Assigned task: An exact repeat is needed of the lines from the one with "You are a GUI" through the last line of the data below. Please omit the pictures.

─── Data extracts ───

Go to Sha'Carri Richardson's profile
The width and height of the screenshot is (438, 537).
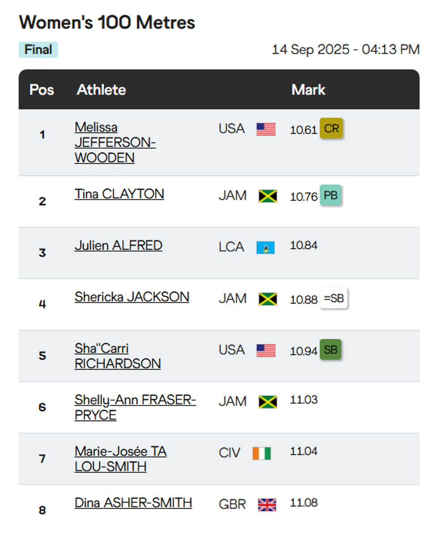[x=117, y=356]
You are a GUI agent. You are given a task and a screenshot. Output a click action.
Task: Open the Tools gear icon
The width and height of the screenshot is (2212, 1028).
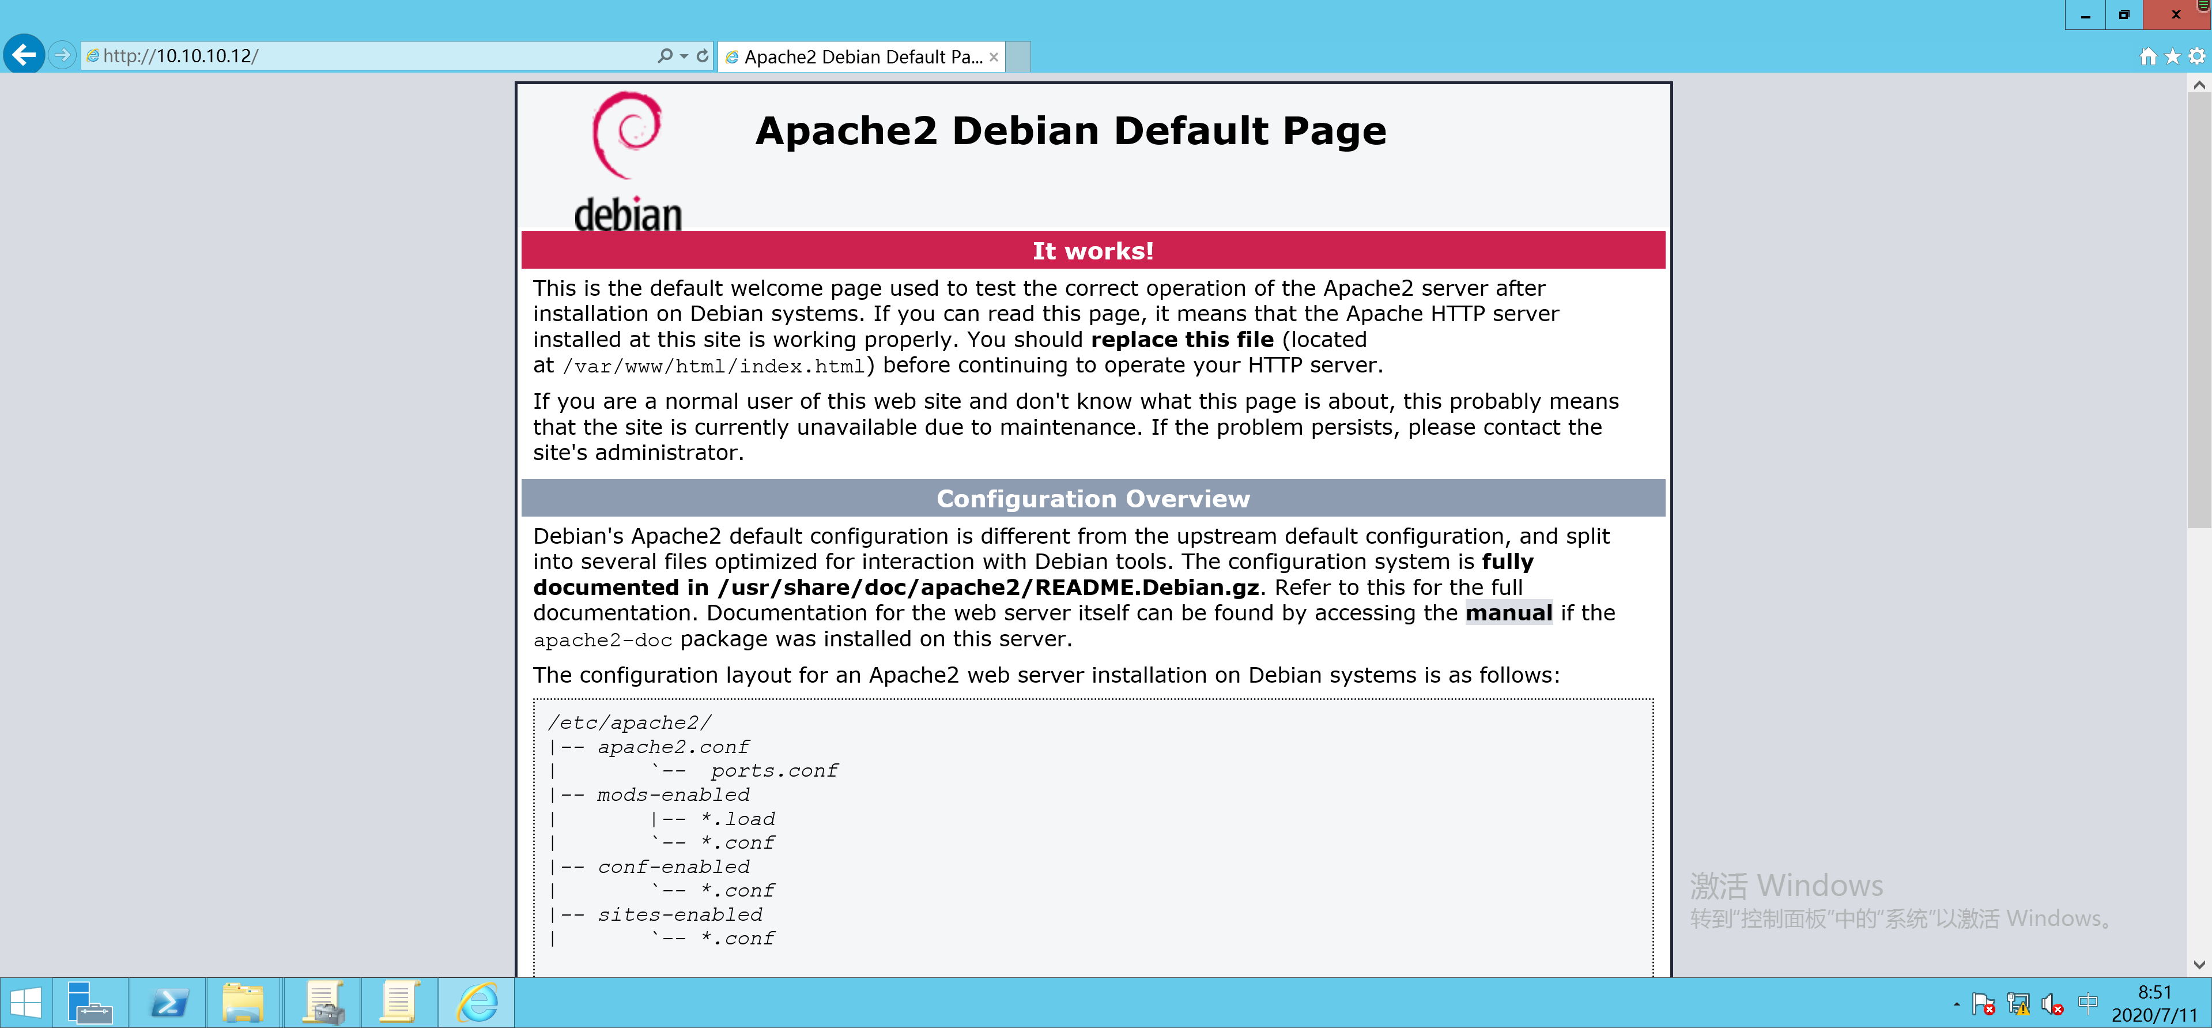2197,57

───

Result of this exercise:
You are a GUI agent. You are given a task and a screenshot. Output a click action.
Task: Open the Tools gear icon
The width and height of the screenshot is (2212, 1028).
2197,57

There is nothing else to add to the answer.